La globalización pretende vendernos la idea de que “ to er mundo e güeno “ que se han acabado las diferencias, los racismos. Nada más lejos de la realidad, eso aplica indudablemente a la hora de sacarnos el dinero de los bolsillos pero no cuando se trata de las diferentes idiosincrasias de la pretendida aldea global.
Irónicamente asistimos a un recrudecimiento de los nacionalismos donde se vuelve a la idea de que ciertos individuos son diferentes por el volumen de su cráneo, o su idioma, o su religión, o el modo en que guisan las patatas. Lo mismo da. Y para prevalecer en sus ideas a muchos no les importa matar a su vecino.
Pero dejando a un lado a estos descerebrados lo cierto es que la gente normal, a pesar de la insistencia y el bombardeo continuo para hacernos participes de la idea de aldea global, sigue queriendo ser de su país, de su ciudad, de su pueblo y lo exteriorizan en sus diferentes comportamientos sean italianos, franceses, alemanes o españoles.
Con todo, la masificación y las increíbles comunicaciones de que disponemos hoy en día han matado las ideas románticas de un pasado aún no muy lejano, para gente de mi generación que ejercitamos nuestra fantasía en las novelas de Verne y Defoe llenas de islas desiertas, de mares interminables, de junglas inexploradas, nuestros primeros viajes fueron largos y laboriosos, así fue mi bautismo de Madrid a Londres, en tren primero y luego en ferry a través del Canal de la Mancha para seguir a Londres otra vez en tren. La llegada tenía la gratificación de las largas jornadas de viaje, la noche cruzando parte de Francia, el mareo ante los acantilados de Dover, el olor al fin del sabroso té inglés mientras trazaba un plan de visita a esa estupenda ciudad. Hoy ese viaje se hace en hora y media desde una sala de espera al tubo del avión y a otra sala de espera.
Cuando en mil novecientos ochenta y dos hice el Camino de Santiago, mucho antes de que una vez más a algún político se le encendiese la bombilla ante el potencial turístico que suponía el Año Santo Compostelano con visita del Papa incluida, la construcción de albergues, hostales y hoteles y todo lo que rodea al consumo, salí de Roncesvalles con la ilusión de las jornadas de paz espiritual, de reencuentro, de soledad y de comunión con los variados paisajes de España, al igual que otros muchos peregrinos. El encuentro con otros caminantes era ocasión de compartir el mejor repertorio del alma y en algunos casos de hacer amistades de por vida.

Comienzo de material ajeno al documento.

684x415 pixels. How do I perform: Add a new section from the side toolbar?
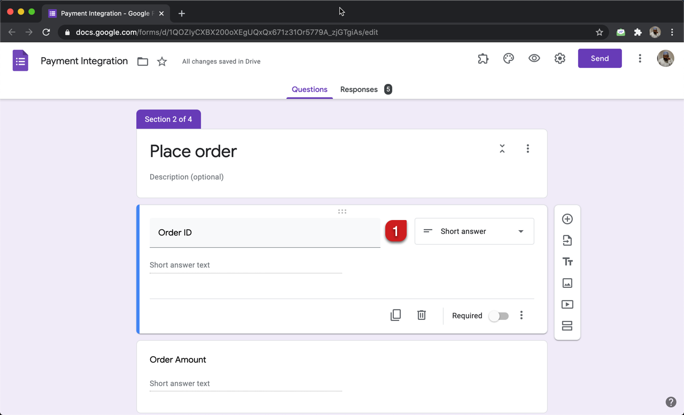(x=567, y=326)
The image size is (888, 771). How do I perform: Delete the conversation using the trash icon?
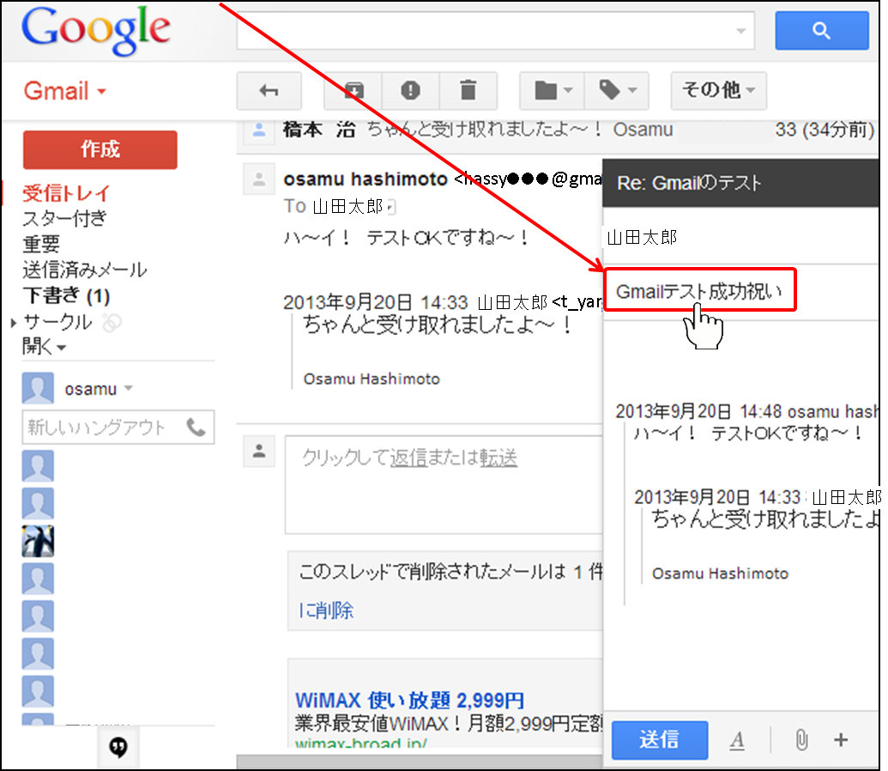[x=468, y=90]
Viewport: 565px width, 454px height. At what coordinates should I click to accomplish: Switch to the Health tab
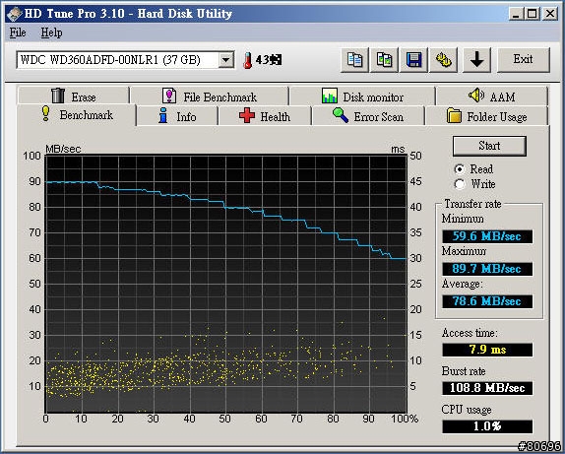click(265, 116)

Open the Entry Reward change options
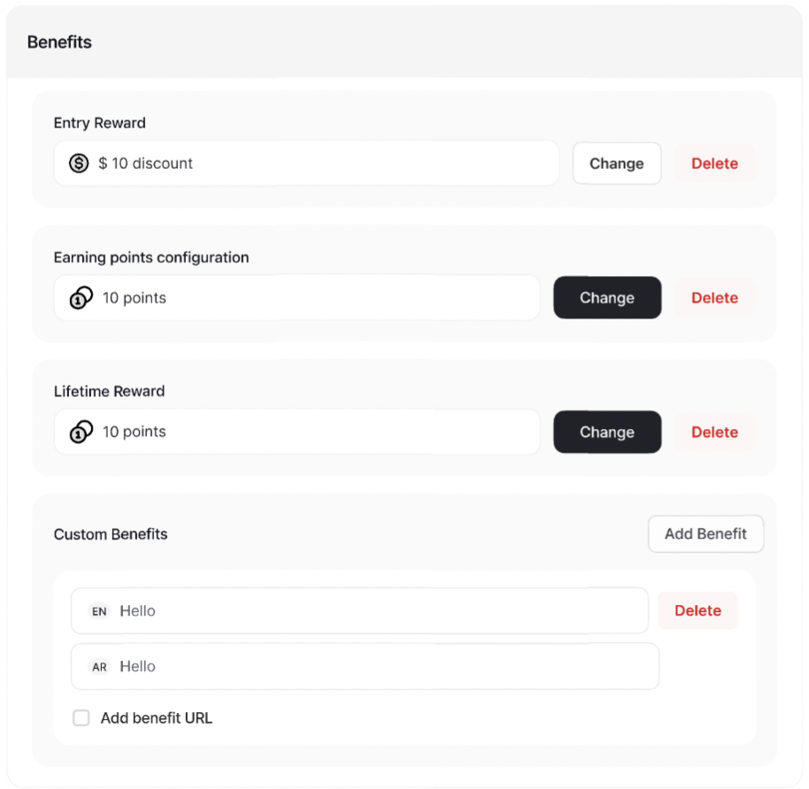[x=617, y=164]
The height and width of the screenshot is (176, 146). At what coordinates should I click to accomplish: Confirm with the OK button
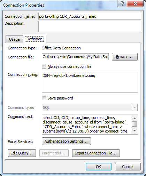(99, 167)
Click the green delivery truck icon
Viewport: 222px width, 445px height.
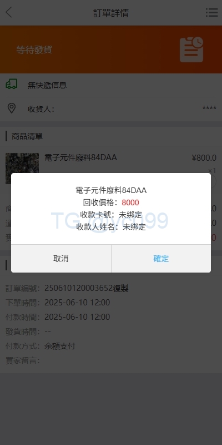tap(11, 85)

Hoy también continúa habiendo estos peregrinos pero se ven rodeados de gentes con coche de apoyo, que les lleva la comida, que les brinda todas las comodidades posibles, otros que se desplazan en autocares de bar en bar, los hay que caminan sin dejar descansar el móvil, los que lo hacen por relevos para conseguir tiempos record desde Roncesvalles a Santiago de Compostela, los que van en plan rebaño. En fin, una marabunta de romeros de todo pelaje que rompe la paz y la soledad deseadas.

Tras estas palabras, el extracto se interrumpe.